Die nordrhein-westfälische Logistikfirma mit Hauptsitz in Greven erstellt zwei Lagerhallen mit 5000 Palettenstellplätzen für Food und Non-Food-Produkte, ein Werkstattgebäude, eine öffentliche Spülanlage für die Tanks der LKW, ein Verwaltungsgebäude und eine Hochsiloanlage (wir berichteten).

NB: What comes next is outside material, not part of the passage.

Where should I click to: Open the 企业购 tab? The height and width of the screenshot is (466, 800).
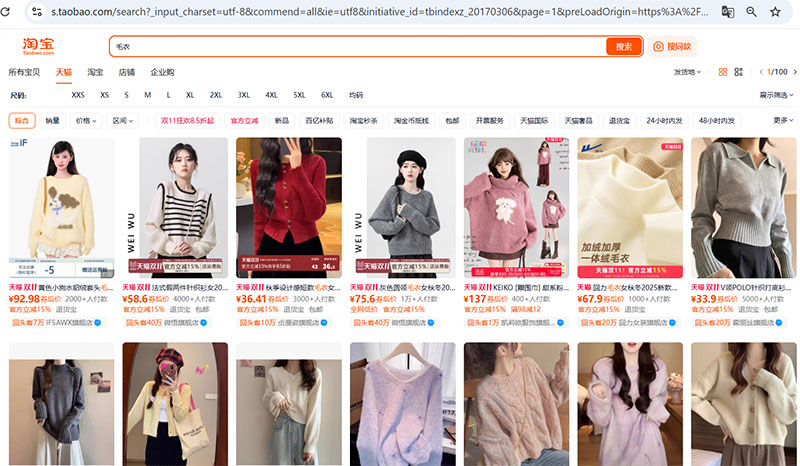(162, 72)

Georg Linder hat all das seit 2011 geplant. „Wahnsinn, wenn man sieht, wie das alles in Fertigbauweise entsteht“, sagt er heute, wenn er das halb fertige Hochsilo hinaufschaut. „Die Silos selbst hängen in 14 Metern Höhe“, erklärt er, den Kopf in den Nacken gelegt. „Ganz da oben, auf 34 Metern, wird noch ein Umgang gebaut.“ Ganz unten stecken die Pfähle gleich 22 Meter tief in der Erde. Derweil hebt ein Kran schon das nächste Betonteil zwischen zwei Pfosten des Hochsilos. Mehrere Arbeiter sind damit beschäftigt, die gewaltige Querstrebe zu montieren. Winkend verständigen sie sich durch den Baulärm.